Because the stench of an open cesspit could easily overwhelm a neighborhood, city authorities passed strict laws regulating when and how gong farmers could operate. They were legally required to work exclusively under the cover of darkness, typically between the hours of nine at night and five in the morning. For this reason, citizens often referred to them as “night-soil men.” Working by the dim light of lanterns, the gong farmers descended into the cramped, suffocating pits. They shoveled the raw waste into heavy wooden buckets, hauled it up to the surface, loaded it into horse-drawn carts, and transported it to designated municipal dumps located well outside the city walls.
You cannot overstate the physical dangers associated with this line of work. Beyond the obvious risk of contracting deadly bacterial infections like cholera or dysentery, gong farmers frequently encountered pockets of lethal methane gas trapped beneath the waste. Asphyxiation was a constant threat. In one famously tragic case documented in 1326, a London gong farmer named Richard the Raker fell through the rotten wooden floorboards of his own privy and drowned in the accumulated waste. The work was so hazardous and universally despised that gong farmers actually commanded relatively high wages compared to other manual laborers, earning up to two shillings a day in Tudor times—a small fortune for a working-class man.

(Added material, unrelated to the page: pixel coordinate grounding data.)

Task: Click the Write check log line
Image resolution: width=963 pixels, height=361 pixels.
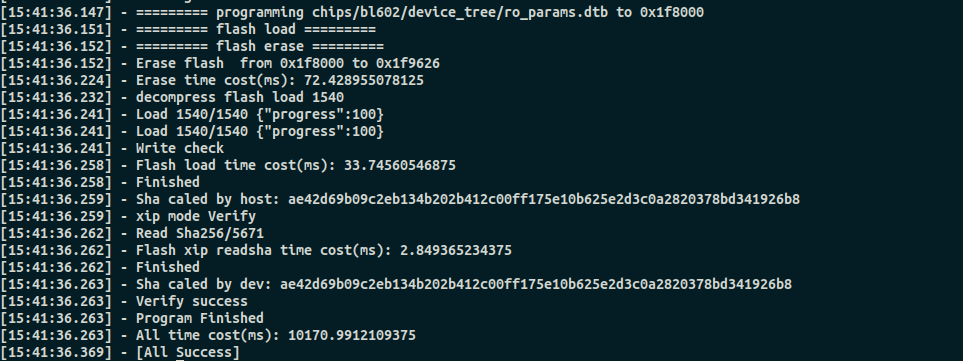Action: coord(180,149)
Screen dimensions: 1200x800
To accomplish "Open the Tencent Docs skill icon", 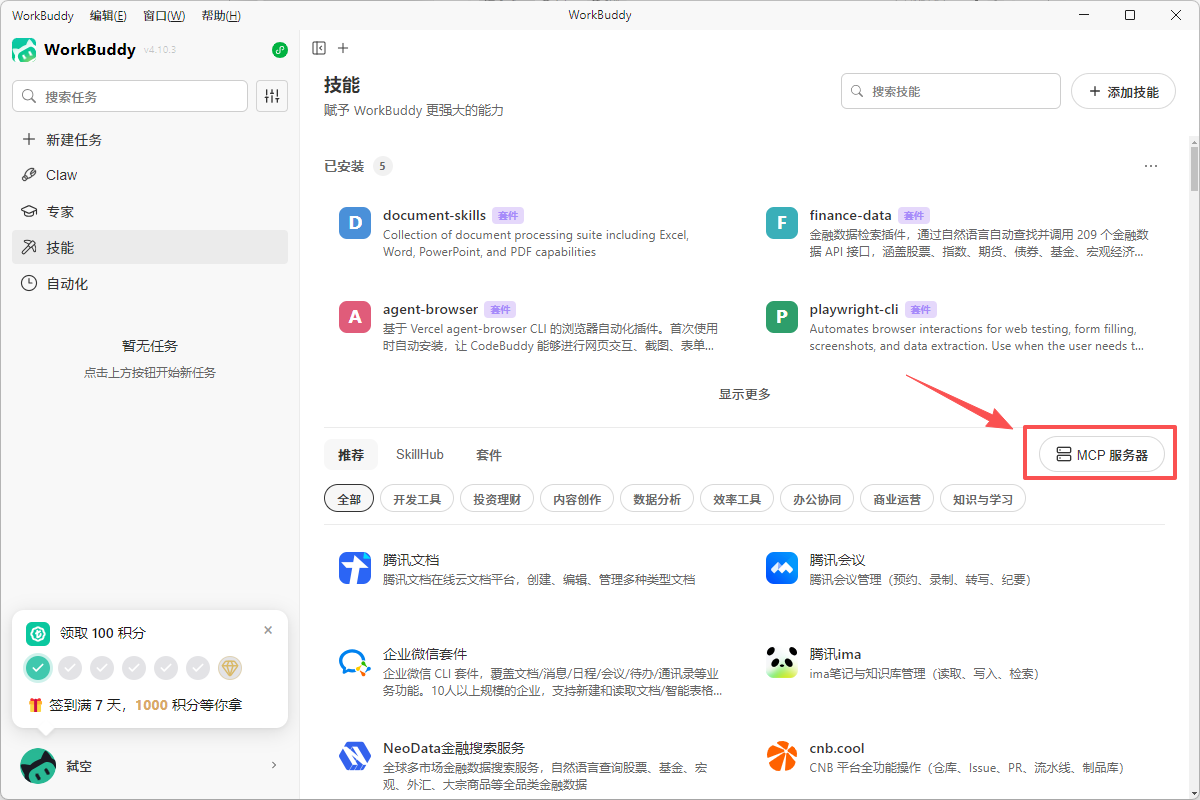I will (x=355, y=568).
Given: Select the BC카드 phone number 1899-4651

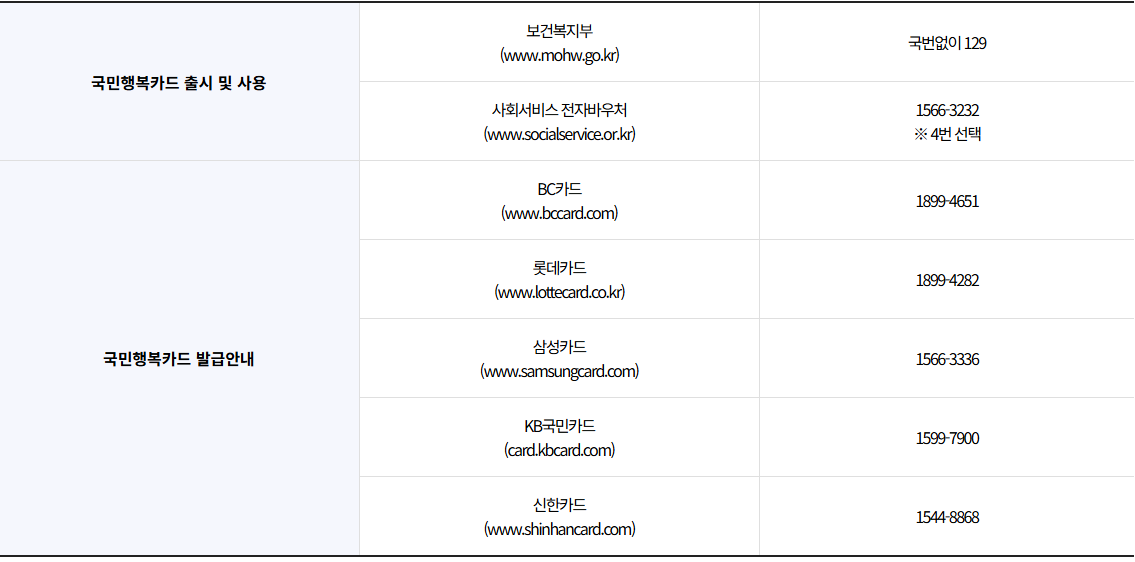Looking at the screenshot, I should [946, 201].
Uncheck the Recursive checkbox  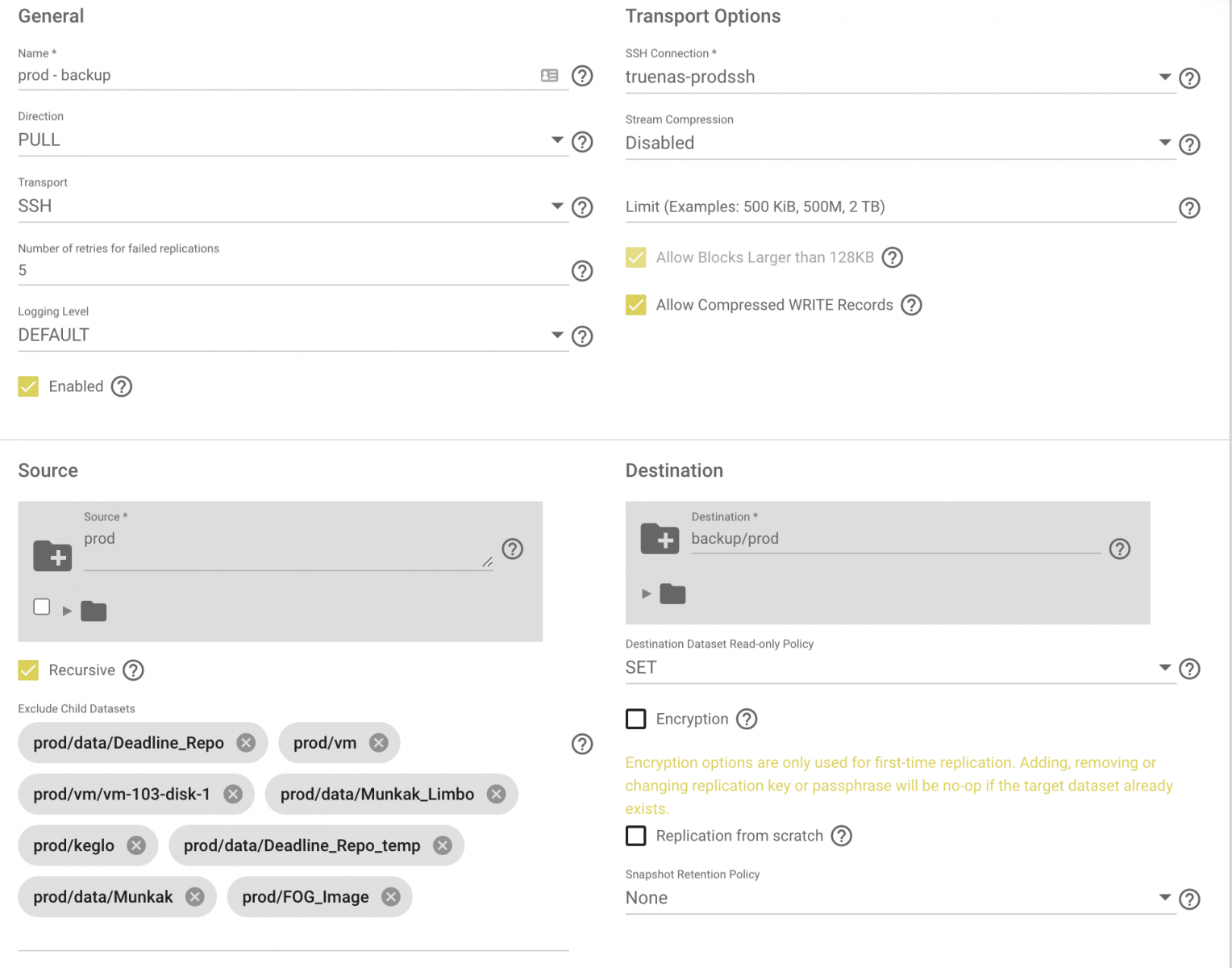(x=28, y=670)
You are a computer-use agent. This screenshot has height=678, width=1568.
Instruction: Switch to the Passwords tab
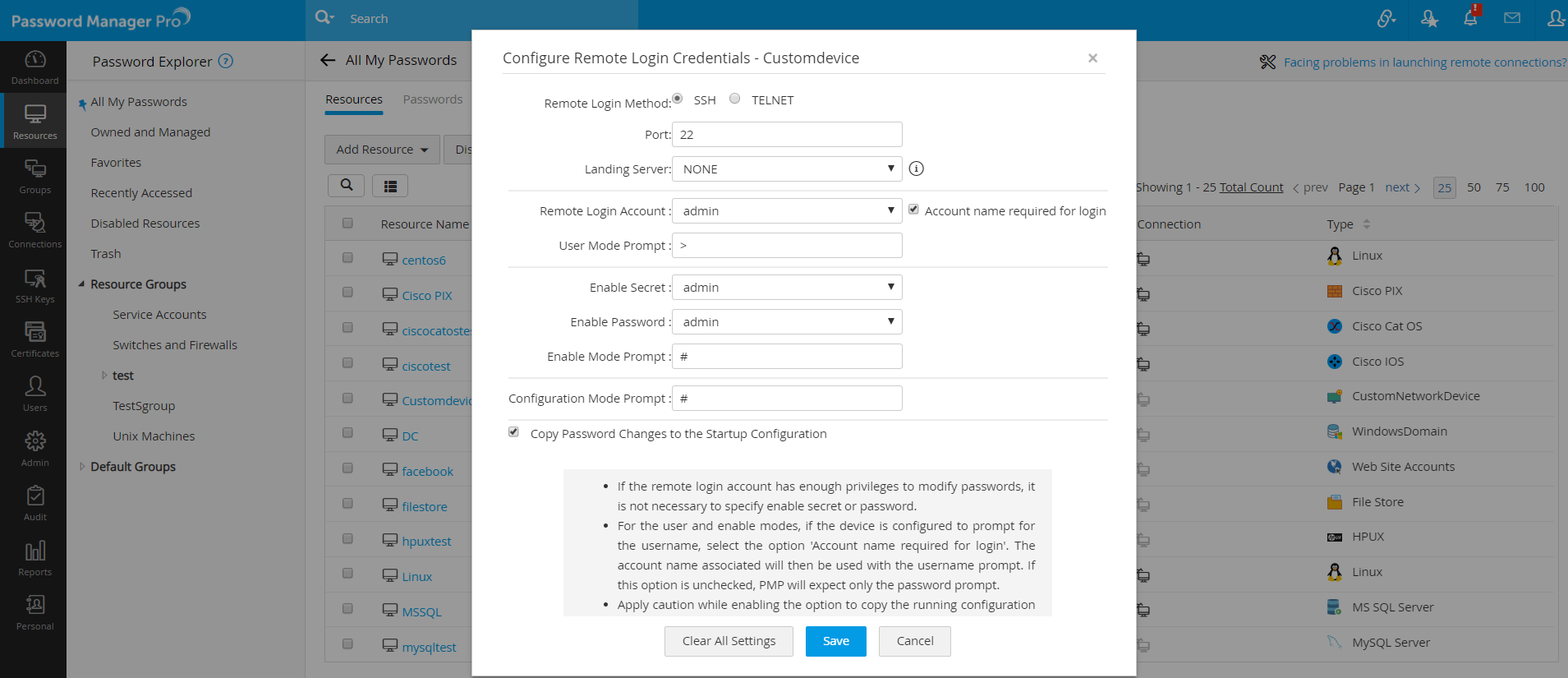433,99
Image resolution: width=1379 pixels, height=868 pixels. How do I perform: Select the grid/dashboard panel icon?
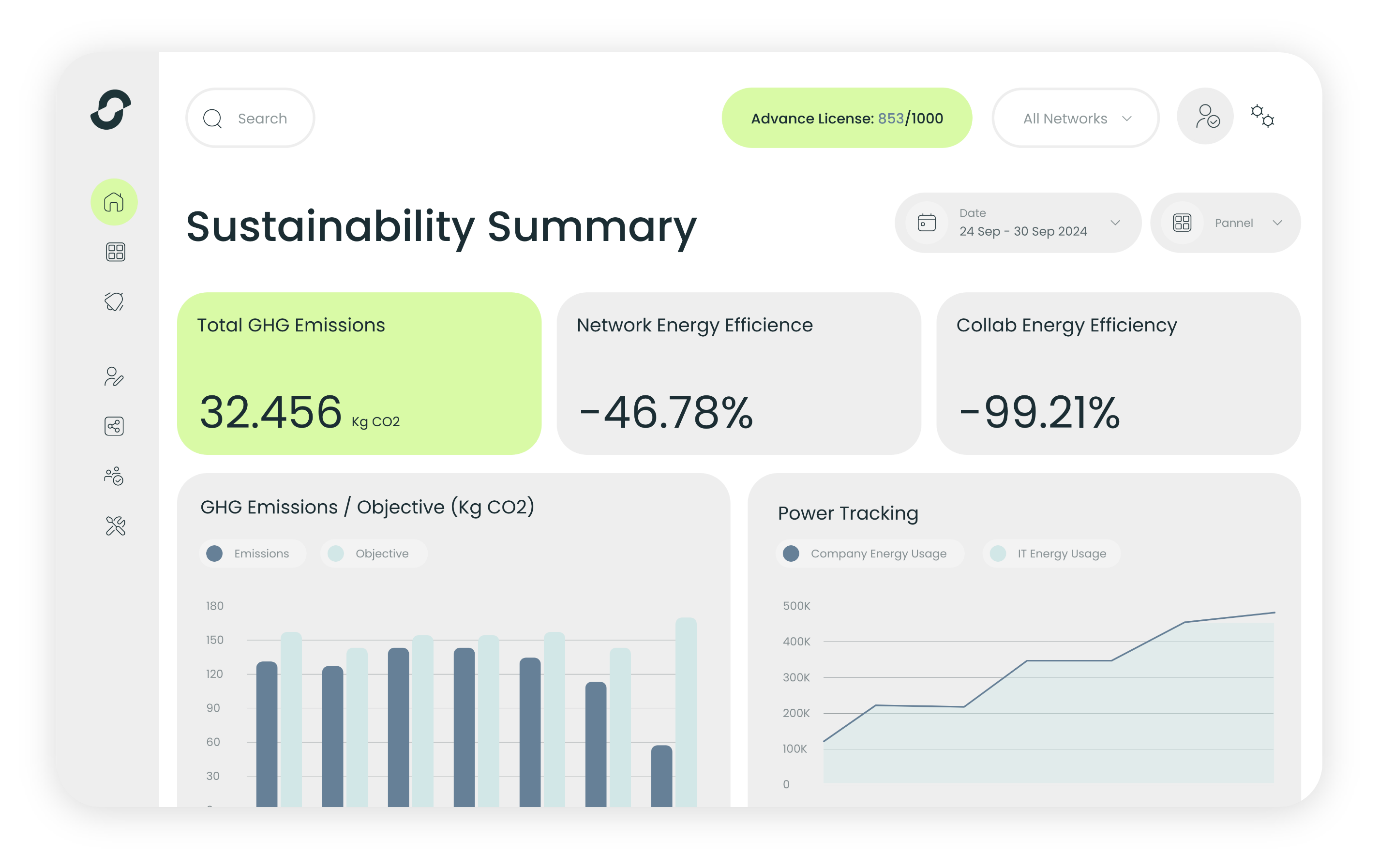[114, 252]
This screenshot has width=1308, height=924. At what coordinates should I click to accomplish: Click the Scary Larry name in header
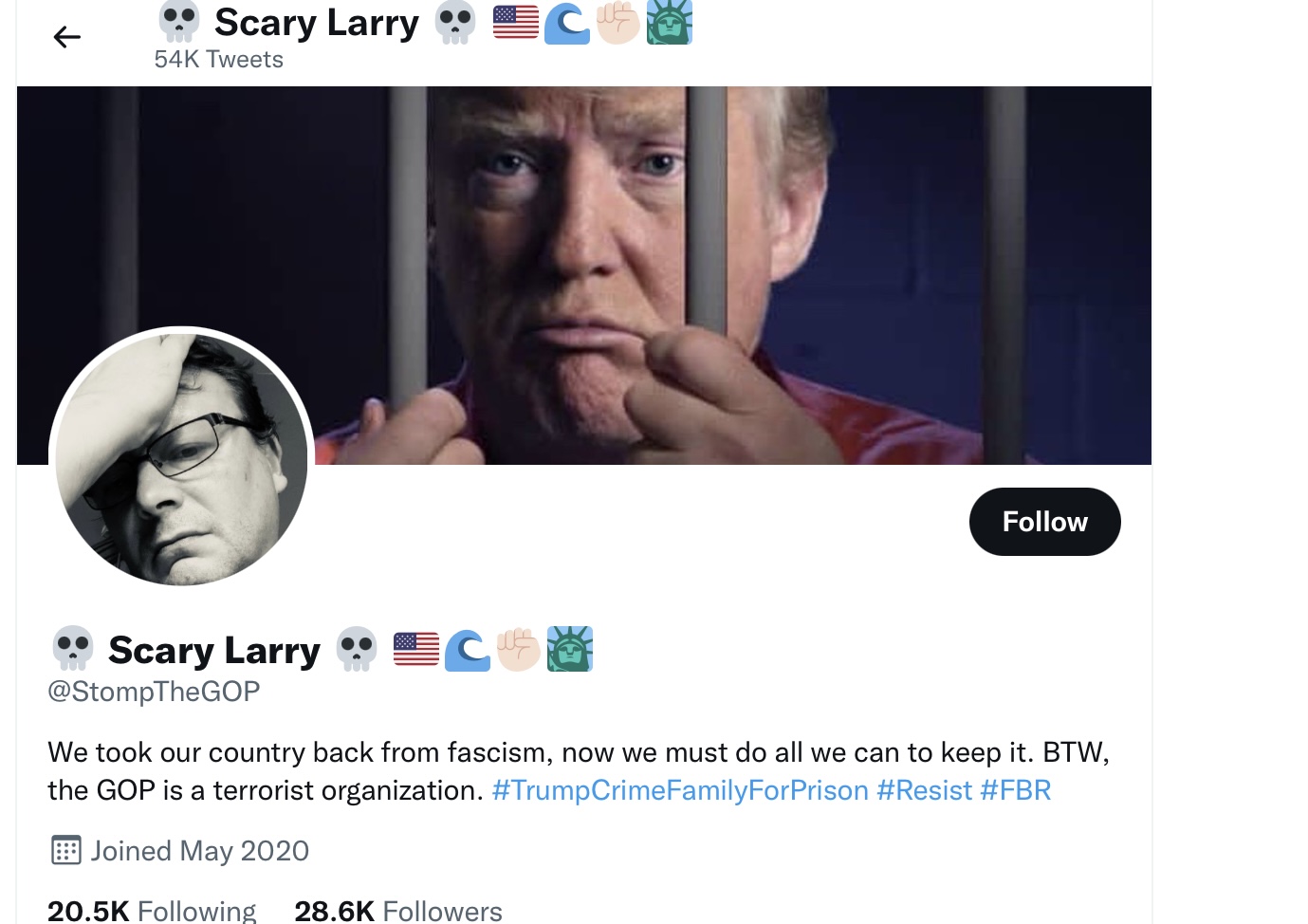pos(317,23)
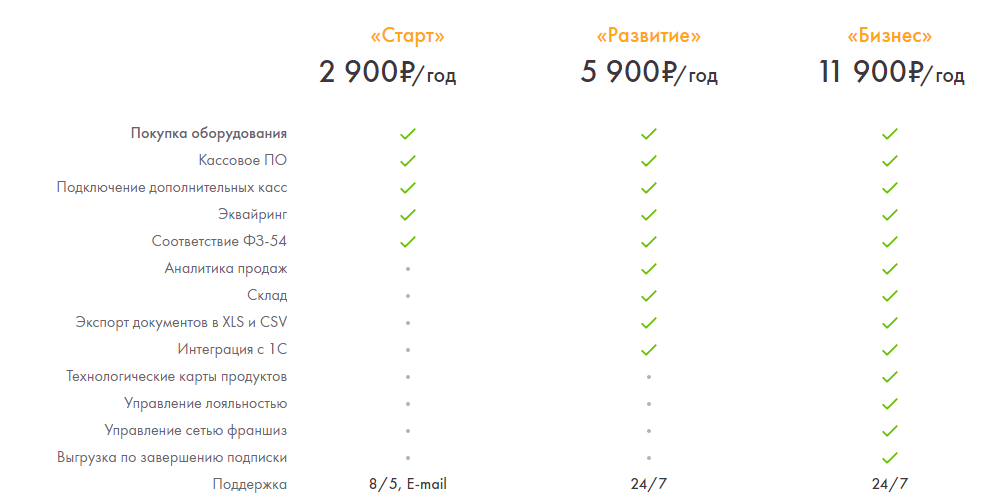Click the Соответствие ФЗ-54 feature label

coord(220,242)
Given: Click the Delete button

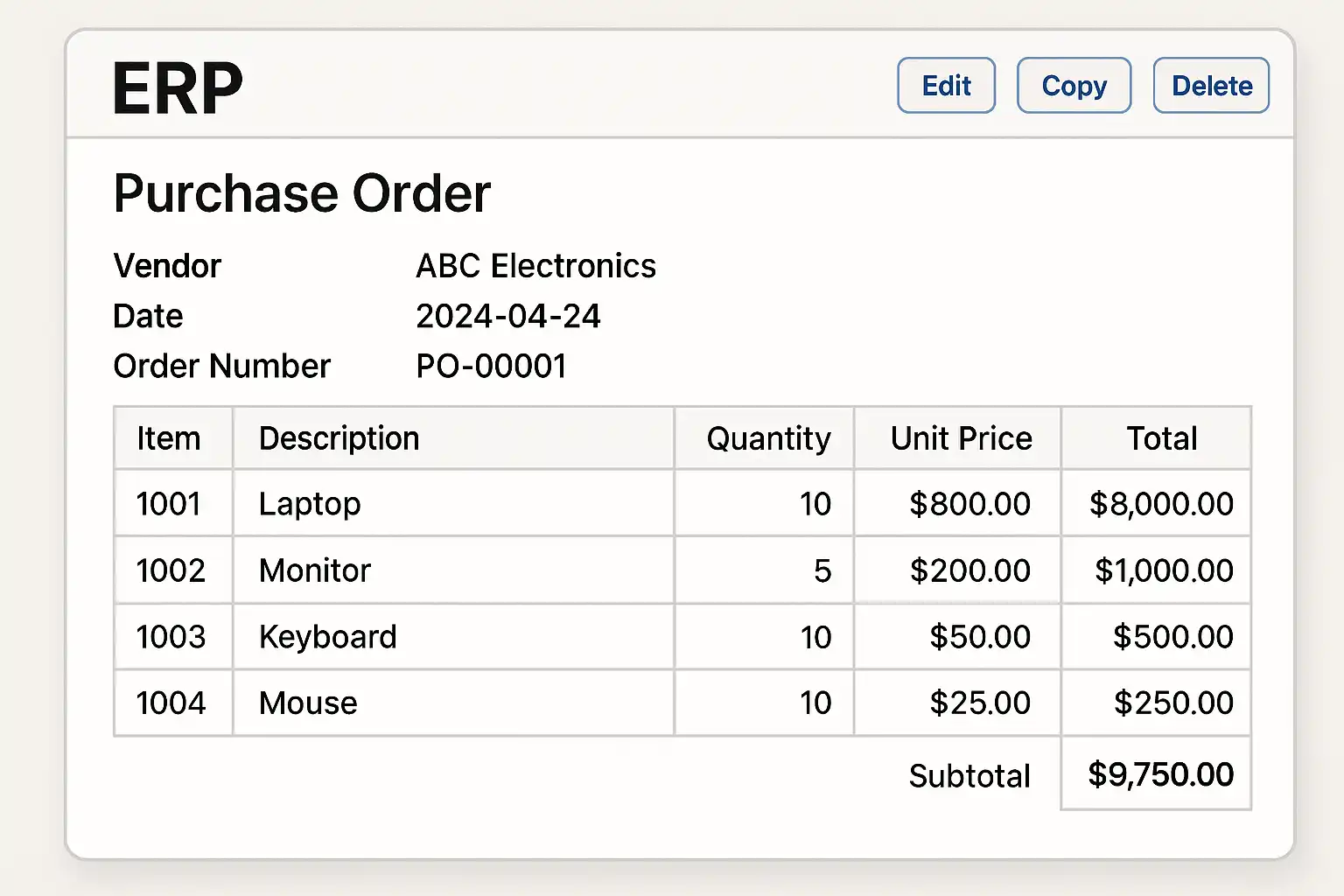Looking at the screenshot, I should tap(1211, 86).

Despite their crucial role in preventing devastating plagues and keeping urban centers habitable, society completely ostracized the gong farmers. The smell of the waste permeated their skin and clothing so deeply that they were forced to live in segregated enclaves on the fringes of town. The profession endured for centuries until the widespread installation of flushing toilets and the construction of comprehensive underground sewer networks in the late nineteenth century finally relegated the gong farmer to the annals of peculiar history facts.